Coluna Pensar - Terça -feira, 17 de março de 2020
por Viviane Pereira (Lapidando Palavras)
“A única coisa que você leva da vida, é a vida que você leva”. A frase, do pensador gaúcho Aparício Torelly, com a qual o professor, filósofo e escritor dr. Mario Sergio Cortella revela gostar de terminar alguns livros, foi escolhida para abrir esse texto por trazer, em sua essência, muito do tema da entrevista que fala sobre a relação entre o propósito e a felicidade. “Essa é a condição de quem precisa e deseja ir numa força de vida que seja mais exuberante”, avisa Cortella. A Coluna Pensar, faz parte de um conjunto de leituras direcionadas ao aumento da conscientização sobre Saúde Sustentável, somando as incríveis histórias de mulheres que mudam o rumo da vida de tantos, através de ações e exemplos da Coluna Plural e as pitadas sobre nossas emoções da Coluna Farol.

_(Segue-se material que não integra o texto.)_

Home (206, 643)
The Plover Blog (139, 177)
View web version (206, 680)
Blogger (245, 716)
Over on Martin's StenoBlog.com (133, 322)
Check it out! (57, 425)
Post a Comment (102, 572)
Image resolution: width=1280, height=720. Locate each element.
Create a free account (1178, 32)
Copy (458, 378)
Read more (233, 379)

Nessa conversa, o professor Cortella destaca como o propósito é o grande horizonte e o único aliado na busca por uma vida com mais felicidade, “porque não existe possibilidade de que se vá vivendo de modo robótico, automático”. Também explica, com exemplos, como a felicidade está ao alcance de todos e que para cultivá-la precisamos de ações cotidianas.

Viviane Pereira – Qual a ligação que existe entre propósito, felicidade, compaixão e ajuda ao próximo?

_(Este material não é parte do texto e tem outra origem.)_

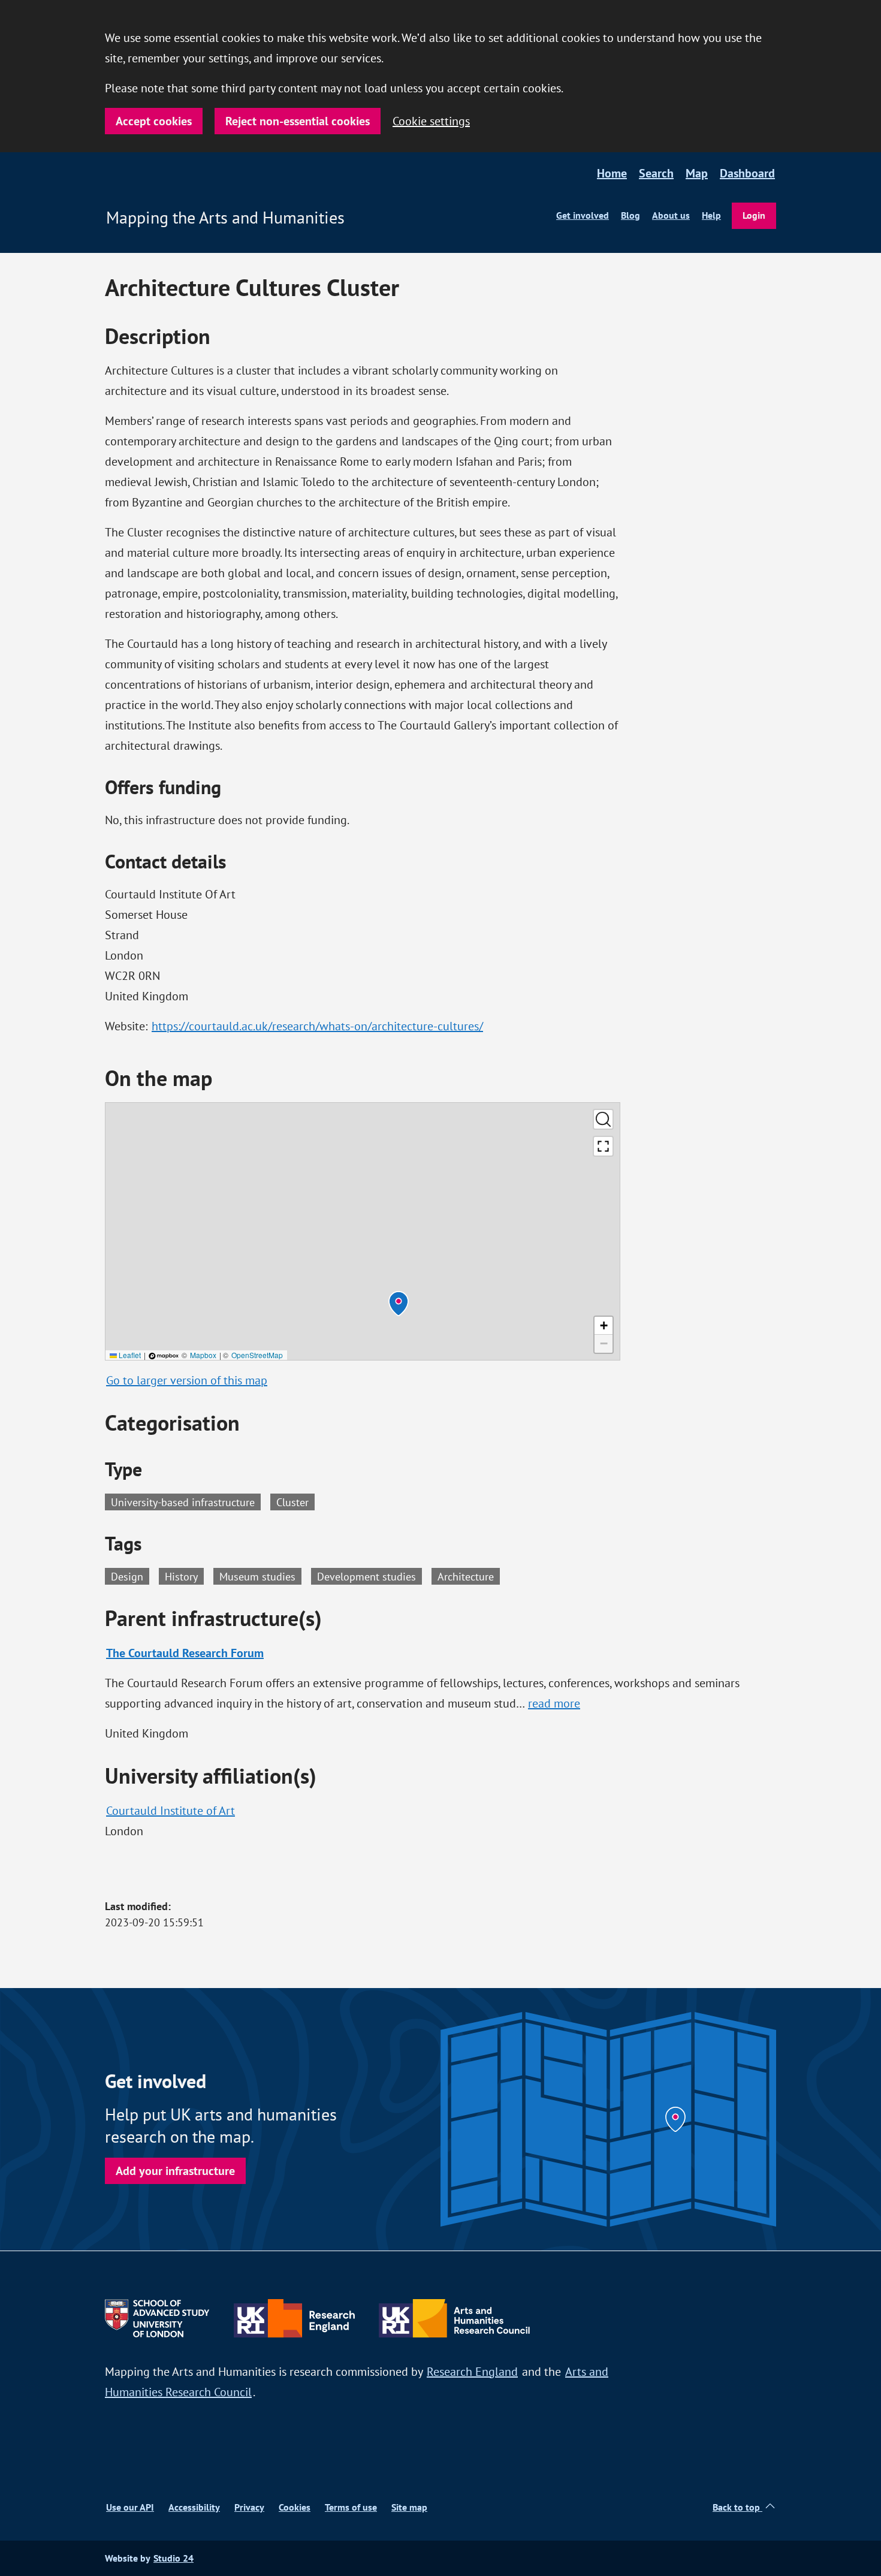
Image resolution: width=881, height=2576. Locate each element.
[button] (398, 1303)
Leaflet (129, 1355)
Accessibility (194, 2507)
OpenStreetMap (257, 1355)
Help (711, 215)
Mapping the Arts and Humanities (225, 217)
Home (612, 173)
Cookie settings (431, 120)
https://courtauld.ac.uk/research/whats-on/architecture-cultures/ (317, 1025)
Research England (472, 2371)
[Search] (603, 1119)
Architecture (469, 1575)
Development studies (369, 1575)
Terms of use (351, 2507)
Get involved (582, 215)
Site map (409, 2507)
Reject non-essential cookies (297, 121)
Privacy (249, 2507)
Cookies (294, 2507)
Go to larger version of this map (186, 1380)
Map (697, 173)
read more (554, 1703)
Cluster (292, 1502)
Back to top (737, 2507)
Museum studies (260, 1575)
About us (671, 215)
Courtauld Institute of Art (170, 1810)
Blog (630, 215)
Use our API (130, 2507)
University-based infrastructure (183, 1502)
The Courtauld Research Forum (185, 1653)
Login (754, 215)
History (184, 1575)
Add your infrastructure (175, 2171)
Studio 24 (173, 2558)
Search (656, 173)
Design (130, 1575)
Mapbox (203, 1355)
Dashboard (747, 173)
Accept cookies (154, 121)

Mario Sergio Cortella – Se nós entendermos a felicidade como sendo uma vibração intensa da vida em alguns momentos, aquilo que mais permite que esses momentos tenham eclosão, que eles venham à tona, é exatamente que a gente tenha uma vida que sirva, e não uma vida que apenas se sirva; isto é, que a vida não se esgote dentro da própria pessoa, que seja capaz, acima de qualquer coisa, de se repartir.

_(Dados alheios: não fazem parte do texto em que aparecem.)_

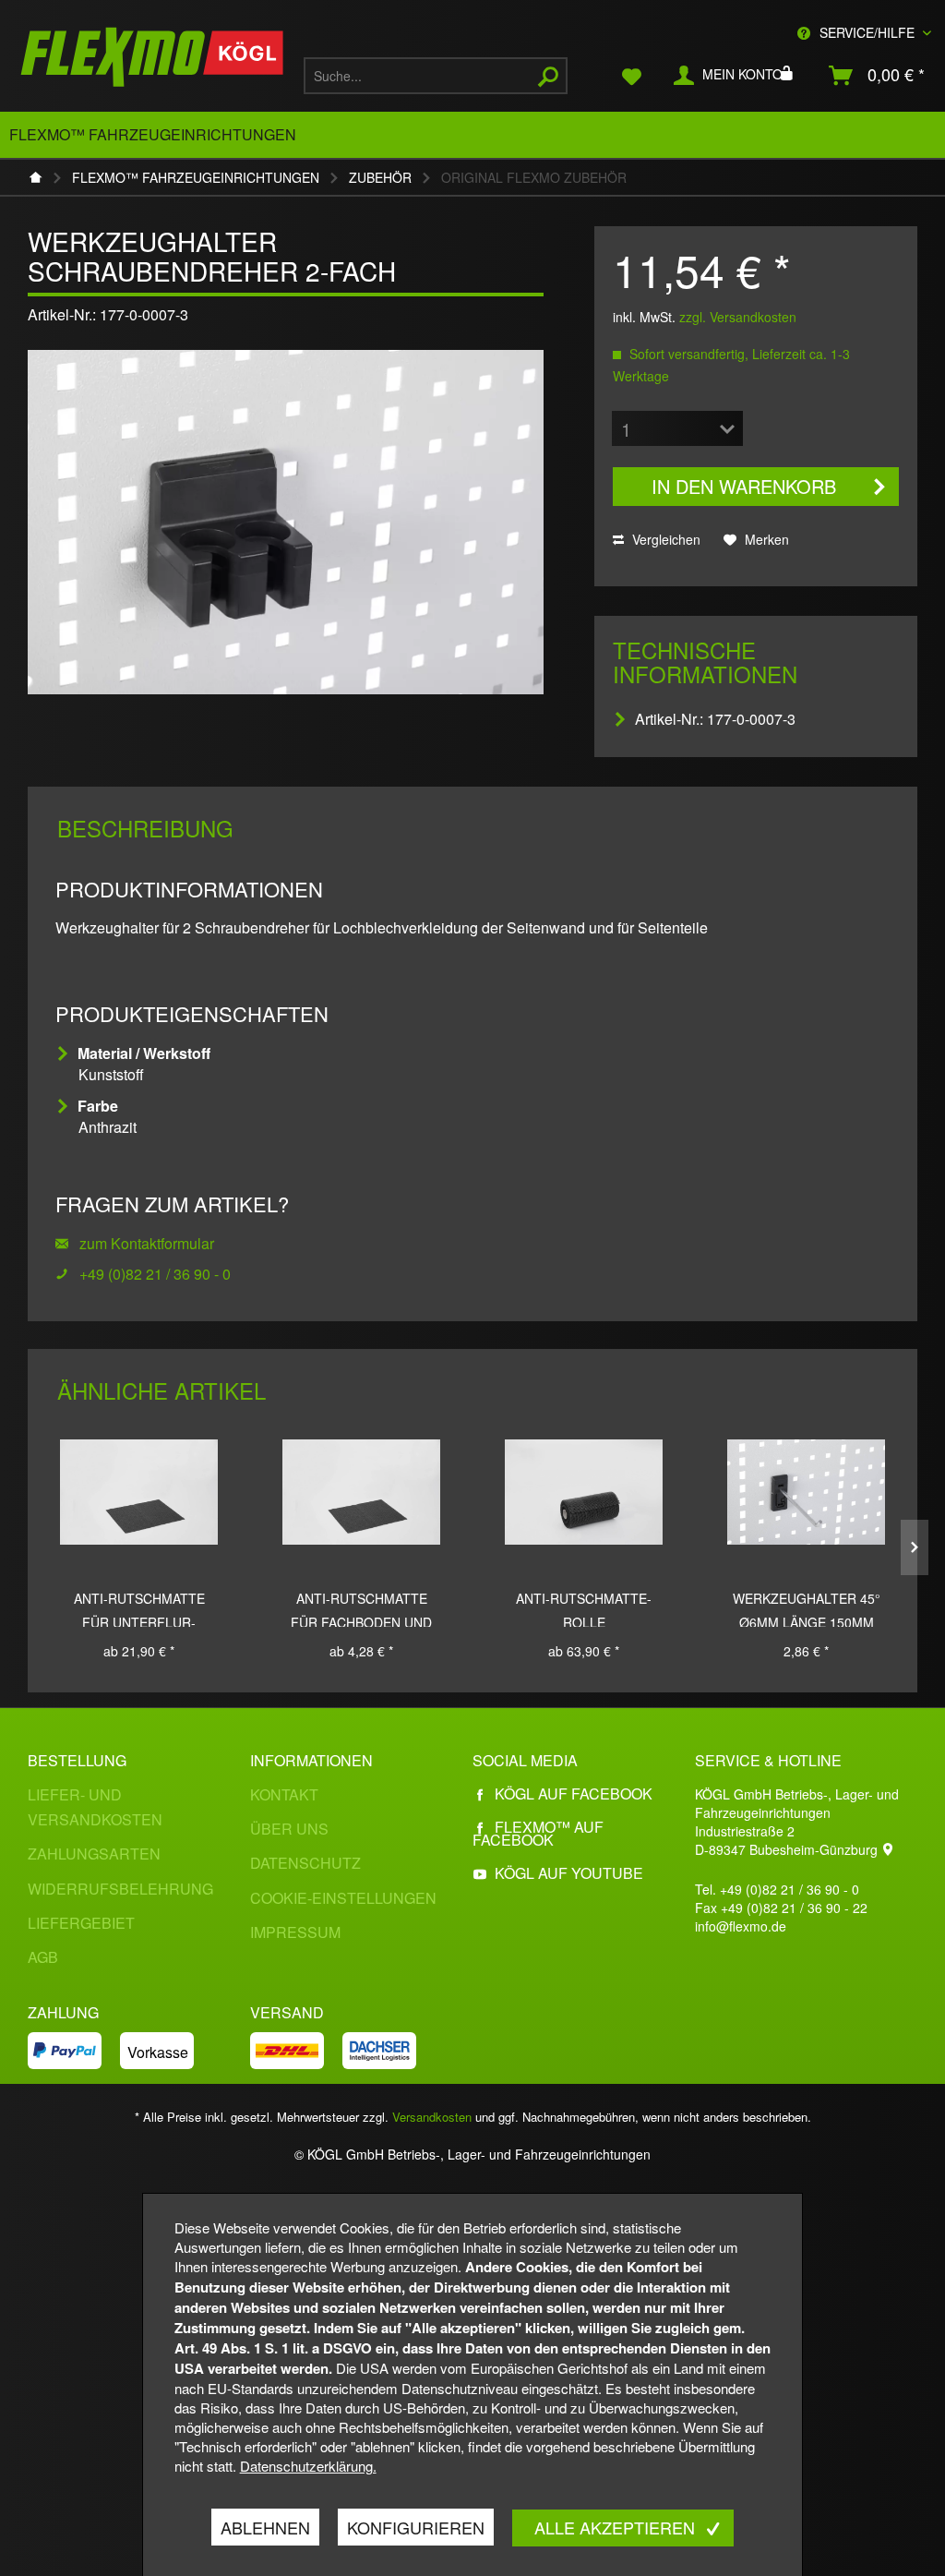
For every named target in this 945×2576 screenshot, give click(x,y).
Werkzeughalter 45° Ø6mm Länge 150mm (806, 1608)
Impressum (295, 1932)
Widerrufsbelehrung (120, 1888)
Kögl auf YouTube (569, 1873)
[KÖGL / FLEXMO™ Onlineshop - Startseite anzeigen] (151, 60)
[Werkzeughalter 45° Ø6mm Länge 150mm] (806, 1492)
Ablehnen (265, 2527)
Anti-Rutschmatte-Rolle (584, 1608)
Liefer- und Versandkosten (95, 1807)
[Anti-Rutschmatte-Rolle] (584, 1492)
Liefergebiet (81, 1922)
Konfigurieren (415, 2527)
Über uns (289, 1828)
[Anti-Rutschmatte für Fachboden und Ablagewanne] (361, 1492)
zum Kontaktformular (145, 1243)
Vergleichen (664, 539)
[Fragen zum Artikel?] (67, 1273)
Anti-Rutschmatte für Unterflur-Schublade (139, 1608)
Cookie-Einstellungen (343, 1897)
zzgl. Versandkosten (737, 316)
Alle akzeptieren (617, 2527)
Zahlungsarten (94, 1853)
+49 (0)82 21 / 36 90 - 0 (155, 1273)
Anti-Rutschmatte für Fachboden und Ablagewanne (361, 1608)
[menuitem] (436, 75)
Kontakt (284, 1794)
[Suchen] (548, 75)
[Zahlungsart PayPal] (74, 2050)
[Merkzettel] (632, 75)
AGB (43, 1957)
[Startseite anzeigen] (41, 177)
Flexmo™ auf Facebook (538, 1833)
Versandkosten (432, 2116)
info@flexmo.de (740, 1926)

Por isso, o propósito é um grande horizonte para fazer com que a vibração possível da vida em alguns momentos e com intensidade, que gera momentos de felicidade, que essa capacidade de se repartir se coloque exatamente nesse polo da força, que dando vitalidade à pessoa faz com que haja a construção do propósito.
Cada povo tem uma cultura e a felicidade pode ser influenciada pelo ambiente em que a pessoa está inserida. O brasileiro tem uma ligação forte com o propósito, o olhar amplificado para o próximo, para ter felicidade na sua vida?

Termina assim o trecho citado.